> [Document text]

━━━━━━━━

[3133] in cryptography@c2.net mail archive

home help back first fref pref prev next nref lref last post

IP: Cyber Spies Spin Russian Web

daemon@ATHENA.MIT.EDU (Robert Hettinga)
Mon Aug 3 11:27:12 1998

Date: Mon, 3 Aug 1998 08:11:27 -0400
To: cryptography@c2.net
From: Robert Hettinga <rah@shipwright.com>


--- begin forwarded text


Delivered-To: ignition-point@majordomo.pobox.com
From: <Bridget973@aol.com>
Date: Sun, 2 Aug 1998 22:40:54 EDT
To: ignition-point@majordomo.pobox.com
Mime-Version: 1.0
Subject: IP: Cyber Spies Spin Russian Web
Sender: owner-ignition-point@majordomo.pobox.com
Precedence: list
Reply-To: <Bridget973@aol.com>

The St. Petersburg (Fla.) Times, Friday, 24 July 1998

ANOTHER PIECE IN THE PUZZLE
Cyber Spies Spin Russian Web

By Bradley Cook

While international lending institutions play cat and mouse
with the Russian economy, the power and budget of FAPSI,
Russia's counterpart to the U.S. National Security Agency
(NSA) continues an exponential climb.

FAPSI, or the Federal Agency for Government Communications
and Information, has tens of thousands of people in its
service. And despite plans to reduce personnel 40 percent
by the year 2001, FAPSI is slated to triple its current
budget to 11 billion rubles ($1.8 billion) per year through
2001.

━━━━━━━━

> [Data lines]
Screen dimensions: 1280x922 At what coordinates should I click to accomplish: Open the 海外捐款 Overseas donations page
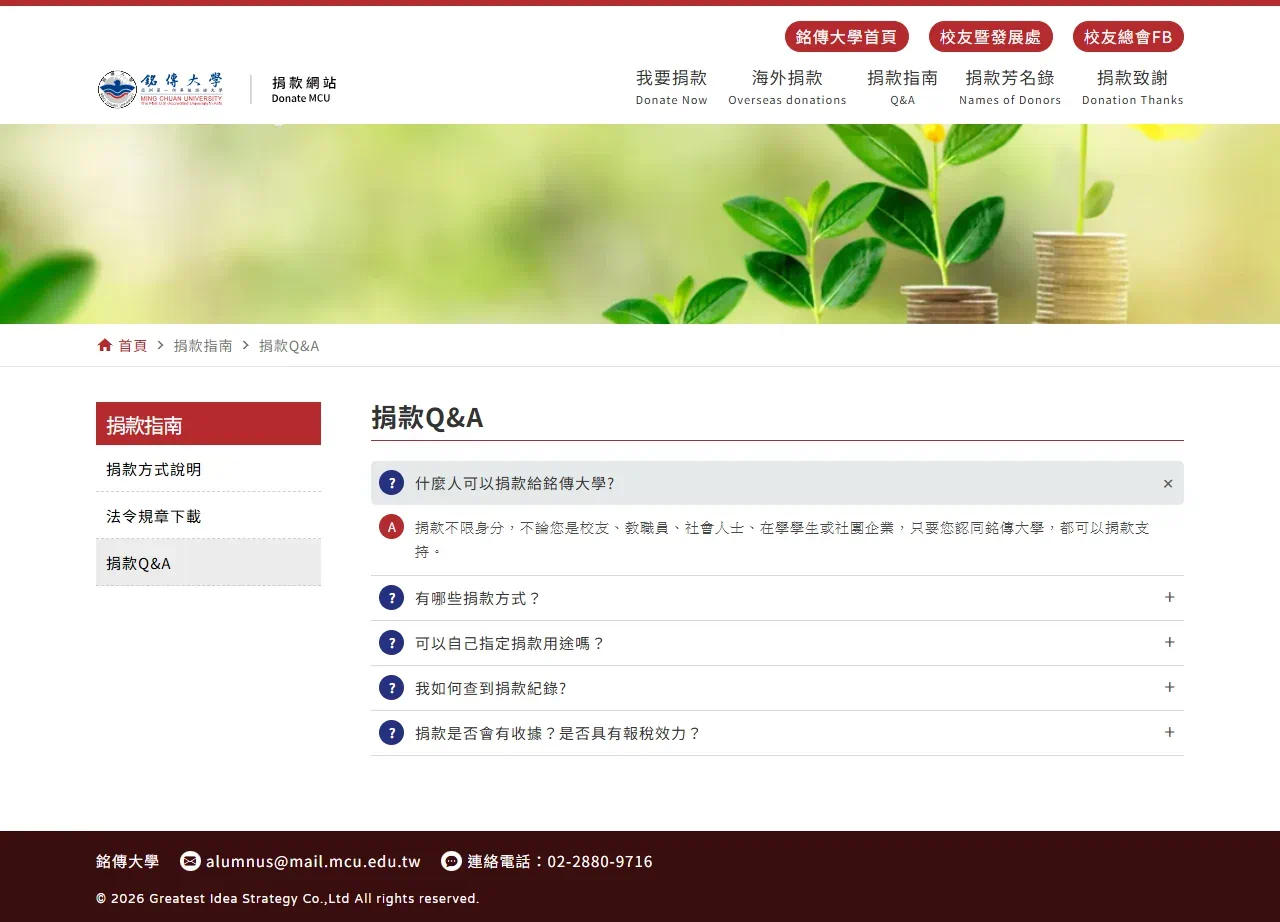pos(787,88)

━━━━━━━━

> [Work to complete]
A - According to the article on FAPSI, what is the agency's full name?
B - What details does the article on FAPSI give to support its claim that the agency's power and budget keep climbing? Answer in one to three sentences.
C - Write the next part of the article on FAPSI, picking up after its last sentence.

> [Results for each task]
A - The Federal Agency for Government Communications and Information.

B - FAPSI has tens of thousands of people in its service. Although it plans to cut personnel by 40 percent by 2001, its budget is slated to triple to 11 billion rubles ($1.8 billion) per year through 2001.

C -
FAPSI has a unique position in the Russian government
because it is responsible for the electronic surveillance
of Russia's perceived enemies both at home and abroad.
Created by a decree from President Boris Yeltsin in 1993,
FAPSI has steadily increased not only its budget, but its
range of powers within the Russian government. FAPSI
evolved from the Administration of Information Resources
which itself was formed from various divisions of the
former KGB's electronic surveillance, decoding and
encryption departments. The legal limitations of FAPSI
operations are much wider than its chief rival's -- the NSA
-- because under U.S. law, the NSA is not authorized to
carry out surveillance of its own citizens.

The power held by FAPSI first began to worry state-weary
Russians when Yeltsin issued Presidential Decree 334 in
1995, which declared illegal any encryption software or
hardware device not approved by FAPSI. It stands to reason
that FAPSI would not approve any encryption technology that
it did not have the ability to crack. That would run
counter to the agency's purpose, which is to gather as much
information possible about financial dealings and political
ambitions in the name of national security. Among other
ramifications, Decree 334 means that no Russian bank can
guarantee its customers confidentiality of their account
information -- a large barrier to legal and efficient
commercial activity.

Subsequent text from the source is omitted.